Strawberry terlihat cantik dan menawan dari luar, tapi sayang dalamnya mudah hancur dan terkoyak. Istilah strawberry generation adalah penggambaran generasi yang lahir oleh orang tua yang sejahtera dari segi finansialnya. Biasanya mereka berasal dari orang tua yang sudah memiliki rumah, mobil, atau properti mewah lainnya, dan di topang pendidikannya paling tidak sampai S1 atau S2.

Mereka terbiasa hidup dengan kemudahan dan jarang memecahkan masalah dengan kemampuannya sendiri. Berbagai aspek kehidupannya sudah di bantu oleh orang tuanya. Bahkan keputusan-keputusan dalam hidupnya biasanya tidak mereka tentukan sendiri melainkan dari keinginan orang tuanya mulai dari pendidikan bahkan sampai ke jenjang pernikahan. Sebab itulah strawberry generation memiliki persepi fixed mindset bukan growth mindset.

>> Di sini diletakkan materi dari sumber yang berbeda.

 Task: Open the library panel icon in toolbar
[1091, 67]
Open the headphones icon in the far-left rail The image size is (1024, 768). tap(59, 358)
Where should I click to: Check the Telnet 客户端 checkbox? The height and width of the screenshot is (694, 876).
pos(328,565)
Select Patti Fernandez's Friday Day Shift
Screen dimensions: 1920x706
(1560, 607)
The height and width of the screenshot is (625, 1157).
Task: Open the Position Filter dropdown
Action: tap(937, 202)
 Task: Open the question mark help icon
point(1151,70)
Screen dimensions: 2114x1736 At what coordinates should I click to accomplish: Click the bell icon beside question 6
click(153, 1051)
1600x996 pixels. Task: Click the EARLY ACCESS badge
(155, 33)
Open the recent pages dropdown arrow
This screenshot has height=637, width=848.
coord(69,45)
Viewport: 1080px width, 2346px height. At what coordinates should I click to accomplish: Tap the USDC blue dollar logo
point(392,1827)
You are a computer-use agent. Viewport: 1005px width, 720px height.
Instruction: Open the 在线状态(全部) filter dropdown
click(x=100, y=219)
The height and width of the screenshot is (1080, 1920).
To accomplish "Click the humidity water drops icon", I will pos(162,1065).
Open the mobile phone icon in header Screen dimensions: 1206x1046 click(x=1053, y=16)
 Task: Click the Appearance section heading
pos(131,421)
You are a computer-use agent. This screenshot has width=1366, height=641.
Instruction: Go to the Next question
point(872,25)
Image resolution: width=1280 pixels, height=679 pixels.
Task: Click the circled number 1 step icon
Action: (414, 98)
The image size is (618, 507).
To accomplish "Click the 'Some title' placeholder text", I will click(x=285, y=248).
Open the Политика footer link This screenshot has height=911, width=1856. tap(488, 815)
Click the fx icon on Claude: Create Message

Fixed mindset adalah sudut pandang dimana seseorang mudah sekali mengalami depresi dari masalah-masalah yang ia hadapi karena memiliki sikap yang tidak bisa berkembang dengan permasalahn kehidupan. Jarang mengalami kesulitan membuat strawberry generation tidak mandiri dan membuat mereka bergantung pada orang lain tiap kali memiliki masalah. Psikisnya rentan sekali goyah dan stress. Sifat optimistis yang sangat kurang membuat mereka tidak memiliki kemampuan mumpuni untuk menjawab persoalan kehidupan. Hal ini di sebabkan karena mereka terbiasa di berikan kunci jawaban (dukungan finansial/ relasi orang tua) oleh orang tuanya dalam setiap masalah yang ada sehingga mereka akan kesulitan jika harus menghadapi masalah sendirian.

Sedangkan growth mindset adalah sikap seseorang yang terbiasa mandiri dalam menghadapi masalah-masalah kehidupan entah itu dari segi akademis, sosial, pekerjaan dll. Mereka bisa menghadapi tekanan-tekanan dari tiap masalah yang ada karena sudah terlatih untuk menyelesaikan sendiri. Sehingga muncul sikap seperti "hati baja" yang tidak mudah pesimis dan cengeng. Mereka selalu bisa beradaptasi dengan masalah-masalah baru karena memiliki pondasi yang kuat, terbentuk dari masa-masa sulit yang dihadapi sebelumnya.

Generasi ini di anggap mudah baper, sedikit-sedikit menyalahkan orang atau lingkungan. Previllage membuat mereka tidak peka dalam bersosial. Kurangnya simpati dan empati karena biasa diperlakukan lebih. Belum lagi gaya hidup "healing" yang katanya menurunkan tingkat stress mereka membuat generasi terkesan hedonis dan sangat lembek.

Tapi, meski begitu mereka juga punya sisi positif yakni lebih paham dengan tekhnologi, berpikiran terbuka, kreatif dan memiliki ide-ide yang baru mengikuti perkembangan zaman. Jadi, apabila generasi ini memiliki pondasi yang baik dan kuat dari segi mental. Maka bukan tidak mungkin generasi ini akan membawa lebih banyak manfaat di masyarakat nantinya.